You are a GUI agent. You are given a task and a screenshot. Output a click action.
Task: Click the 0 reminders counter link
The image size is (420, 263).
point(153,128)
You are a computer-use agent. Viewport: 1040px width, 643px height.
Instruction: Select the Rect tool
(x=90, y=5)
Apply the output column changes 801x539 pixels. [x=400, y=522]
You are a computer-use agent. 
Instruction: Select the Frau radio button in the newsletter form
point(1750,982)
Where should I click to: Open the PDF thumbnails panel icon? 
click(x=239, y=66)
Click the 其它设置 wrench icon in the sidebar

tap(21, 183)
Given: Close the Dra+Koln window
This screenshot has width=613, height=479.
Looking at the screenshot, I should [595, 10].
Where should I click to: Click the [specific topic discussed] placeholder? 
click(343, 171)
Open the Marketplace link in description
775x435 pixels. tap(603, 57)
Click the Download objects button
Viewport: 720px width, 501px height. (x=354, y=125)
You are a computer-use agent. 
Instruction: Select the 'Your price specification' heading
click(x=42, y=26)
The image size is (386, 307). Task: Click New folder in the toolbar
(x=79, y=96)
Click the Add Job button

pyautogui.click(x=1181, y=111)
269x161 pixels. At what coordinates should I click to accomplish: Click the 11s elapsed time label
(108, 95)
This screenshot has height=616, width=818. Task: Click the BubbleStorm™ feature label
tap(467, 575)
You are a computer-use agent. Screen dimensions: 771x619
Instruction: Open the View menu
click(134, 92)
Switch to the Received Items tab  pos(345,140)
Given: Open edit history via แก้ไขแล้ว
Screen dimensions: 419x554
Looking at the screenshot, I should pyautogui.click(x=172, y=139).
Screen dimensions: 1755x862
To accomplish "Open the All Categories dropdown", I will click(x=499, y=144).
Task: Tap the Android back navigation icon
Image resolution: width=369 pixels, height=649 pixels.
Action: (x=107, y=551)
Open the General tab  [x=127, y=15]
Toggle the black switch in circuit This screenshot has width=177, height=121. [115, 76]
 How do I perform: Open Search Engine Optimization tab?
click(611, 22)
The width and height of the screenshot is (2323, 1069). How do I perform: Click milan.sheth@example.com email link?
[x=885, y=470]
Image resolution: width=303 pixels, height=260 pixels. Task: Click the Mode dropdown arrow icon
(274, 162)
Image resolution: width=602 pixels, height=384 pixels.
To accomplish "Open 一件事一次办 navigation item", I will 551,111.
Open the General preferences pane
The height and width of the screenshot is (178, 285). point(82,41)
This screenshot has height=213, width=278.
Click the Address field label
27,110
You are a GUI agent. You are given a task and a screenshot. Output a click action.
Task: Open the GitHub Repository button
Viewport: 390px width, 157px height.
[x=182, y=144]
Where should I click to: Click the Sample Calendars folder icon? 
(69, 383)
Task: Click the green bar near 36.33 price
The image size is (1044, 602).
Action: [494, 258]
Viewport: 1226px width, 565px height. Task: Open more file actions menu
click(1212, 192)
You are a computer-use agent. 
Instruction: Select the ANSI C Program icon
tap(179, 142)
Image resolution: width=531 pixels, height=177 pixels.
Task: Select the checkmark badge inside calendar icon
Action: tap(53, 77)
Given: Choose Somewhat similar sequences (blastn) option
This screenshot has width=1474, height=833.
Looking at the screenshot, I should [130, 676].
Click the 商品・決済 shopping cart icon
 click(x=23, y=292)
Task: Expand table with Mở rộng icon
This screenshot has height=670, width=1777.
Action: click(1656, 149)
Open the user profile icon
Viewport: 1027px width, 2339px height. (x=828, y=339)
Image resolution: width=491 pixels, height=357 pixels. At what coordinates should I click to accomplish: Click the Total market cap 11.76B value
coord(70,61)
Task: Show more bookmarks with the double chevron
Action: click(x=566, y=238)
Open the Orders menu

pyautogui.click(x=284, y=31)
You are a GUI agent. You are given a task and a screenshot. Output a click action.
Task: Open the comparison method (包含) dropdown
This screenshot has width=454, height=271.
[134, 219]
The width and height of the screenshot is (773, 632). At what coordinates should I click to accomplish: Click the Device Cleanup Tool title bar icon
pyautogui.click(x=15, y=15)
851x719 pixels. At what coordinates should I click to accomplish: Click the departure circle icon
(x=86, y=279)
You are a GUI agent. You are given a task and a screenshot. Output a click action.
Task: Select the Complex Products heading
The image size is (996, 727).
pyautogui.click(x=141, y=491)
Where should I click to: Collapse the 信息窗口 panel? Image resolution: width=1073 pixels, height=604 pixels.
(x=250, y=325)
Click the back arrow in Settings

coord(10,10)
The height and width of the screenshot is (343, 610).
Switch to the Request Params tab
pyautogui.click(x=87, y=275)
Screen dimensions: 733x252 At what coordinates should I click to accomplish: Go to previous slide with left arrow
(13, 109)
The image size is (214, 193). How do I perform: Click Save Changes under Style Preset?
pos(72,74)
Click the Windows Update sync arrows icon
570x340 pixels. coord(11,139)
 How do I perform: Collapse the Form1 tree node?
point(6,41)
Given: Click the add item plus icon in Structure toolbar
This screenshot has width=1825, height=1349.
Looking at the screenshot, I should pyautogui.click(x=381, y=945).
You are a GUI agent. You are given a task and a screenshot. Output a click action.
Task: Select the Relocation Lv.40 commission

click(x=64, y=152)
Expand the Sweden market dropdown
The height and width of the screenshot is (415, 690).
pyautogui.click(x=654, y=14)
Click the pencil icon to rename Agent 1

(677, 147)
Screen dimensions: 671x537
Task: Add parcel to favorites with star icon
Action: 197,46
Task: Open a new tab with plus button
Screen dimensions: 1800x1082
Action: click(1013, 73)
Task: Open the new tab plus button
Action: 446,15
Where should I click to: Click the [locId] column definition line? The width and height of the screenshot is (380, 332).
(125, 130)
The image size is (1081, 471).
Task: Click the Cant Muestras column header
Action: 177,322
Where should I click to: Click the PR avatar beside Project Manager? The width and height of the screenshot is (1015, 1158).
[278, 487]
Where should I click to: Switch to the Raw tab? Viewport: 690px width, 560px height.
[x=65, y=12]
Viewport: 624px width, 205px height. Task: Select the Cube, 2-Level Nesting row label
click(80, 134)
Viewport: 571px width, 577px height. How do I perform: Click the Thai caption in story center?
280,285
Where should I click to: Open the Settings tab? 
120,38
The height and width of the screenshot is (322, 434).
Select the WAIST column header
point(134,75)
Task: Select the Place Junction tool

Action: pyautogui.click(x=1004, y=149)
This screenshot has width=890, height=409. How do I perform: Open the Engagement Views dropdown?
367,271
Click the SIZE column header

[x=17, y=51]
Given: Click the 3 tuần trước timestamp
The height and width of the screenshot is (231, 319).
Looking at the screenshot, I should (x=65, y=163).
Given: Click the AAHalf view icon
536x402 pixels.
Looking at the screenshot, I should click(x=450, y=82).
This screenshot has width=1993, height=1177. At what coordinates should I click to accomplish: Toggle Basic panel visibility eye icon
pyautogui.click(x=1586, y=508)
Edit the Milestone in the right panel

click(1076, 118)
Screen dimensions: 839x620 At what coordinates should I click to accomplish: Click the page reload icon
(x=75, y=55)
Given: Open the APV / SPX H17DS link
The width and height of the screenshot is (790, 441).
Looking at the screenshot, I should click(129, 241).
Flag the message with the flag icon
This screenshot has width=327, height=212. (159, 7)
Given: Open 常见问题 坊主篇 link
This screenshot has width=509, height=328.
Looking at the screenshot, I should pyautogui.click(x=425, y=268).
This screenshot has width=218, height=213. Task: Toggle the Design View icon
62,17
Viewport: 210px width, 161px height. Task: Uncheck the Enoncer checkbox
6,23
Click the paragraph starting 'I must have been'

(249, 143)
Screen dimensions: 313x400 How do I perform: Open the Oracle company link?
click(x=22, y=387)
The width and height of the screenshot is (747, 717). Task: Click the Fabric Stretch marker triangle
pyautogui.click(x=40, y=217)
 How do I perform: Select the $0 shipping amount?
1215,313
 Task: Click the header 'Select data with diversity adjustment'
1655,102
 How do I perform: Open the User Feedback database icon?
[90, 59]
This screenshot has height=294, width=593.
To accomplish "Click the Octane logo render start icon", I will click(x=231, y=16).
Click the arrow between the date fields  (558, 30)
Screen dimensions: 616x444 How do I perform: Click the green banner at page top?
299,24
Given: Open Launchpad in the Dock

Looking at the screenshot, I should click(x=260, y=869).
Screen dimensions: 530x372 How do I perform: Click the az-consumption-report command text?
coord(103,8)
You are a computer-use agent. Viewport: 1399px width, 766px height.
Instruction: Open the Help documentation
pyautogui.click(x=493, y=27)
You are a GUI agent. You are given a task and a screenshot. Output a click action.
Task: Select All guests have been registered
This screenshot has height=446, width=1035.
########
_EXERCISE GOAL:_ Rewrite the data from the start through the line containing "tap(21, 183)", switching "computer-use agent" to "screen-control agent" and leaving everything else unchanged.

_THE RESPONSE:_
You are a GUI agent. You are given a task and a screenshot. Output a click action.
Task: Click the 0 reminders counter link
The image size is (420, 263).
point(153,128)
You are a screen-control agent. Viewport: 1040px width, 643px height.
Instruction: Select the Rect tool
(x=90, y=5)
Apply the output column changes 801x539 pixels. [x=400, y=522]
You are a screen-control agent. 
Instruction: Select the Frau radio button in the newsletter form
point(1750,982)
Where should I click to: Open the PDF thumbnails panel icon? 
click(x=239, y=66)
Click the 其它设置 wrench icon in the sidebar

tap(21, 183)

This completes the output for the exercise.